The goal of this summer faculty upskilling is to engage faculty across different disciplines in learning and applying a new skill. We did this for the first time in the summer for 2020, where we focused on foundations of Data Science and Machine Learning. In 2021 we will focus on Natural Language Processing (NLP). The flow of this summer workshop will largely depend on the interests of the faculty members involved. We’ll start with an introduction to R, and then gain exposure to NLP by working through Julia Silge and David Robinson’s text Text Mining with R: A Tidy Approach. As we near completion of the text, we will decide what to pursue next.

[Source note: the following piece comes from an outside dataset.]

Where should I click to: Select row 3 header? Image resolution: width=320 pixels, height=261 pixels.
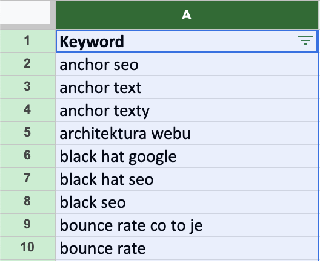click(27, 87)
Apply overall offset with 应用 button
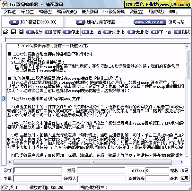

The following schedule is tentative and will serve to motivate our progress with “deadlines”.
Week Of | Topic | Reading | Assignment |
---|---|---|---|
May 30 - June 5 | Intro to R and R Markdown | Installing and Accessing R/RStudio, Intro to R, Data Visualization (link will be added), Writing in R Markdown | Build your own Markdown Document |
June 6 - June 12 | Intro to TidyText | Chapter 1 | TBD |
June 13 - June 19 | Sentiment Analysis | Chapter 2 | TBD |
June 20 - June 26 | TF-IDF | Chapter 3 | TBD |
June 27 - July 3 | N-Grams and Correlations | Chapter 4 | TBD |
June 4 - July 10 | Tidying Text | Chapter 5 | TBD, Twitter Data, Murder Hornets? |
July 11 - July 17 | Topic Models | Chapter 6 | TBD, more Murder Hornets, something from Sue and Dave? |
July 18 - August | Case Studies and Real Projects | Chapters 7 - 9 | Where do we go from here? |
As mentioned, the flow of our summer workshop will be dictated by participant interests. The first six chapters of the Tidy Text book will lay a foundation for processing and analysing written text. We may elect to cover the case studies in the final three chapters of the book, but it may be more interesting to consider whether the NLP workshop has given us ideas for true, collaborative research projects. We also have the opportunity to continue learning about NLP – in particular, there are opportunities to pursue more advanced topics like Part of Speech Tagging, predictive NLP, and machine learning models applied to text data (in particular, classification and clustering of text). We’ll likely form subgroups based on individual interests at this point.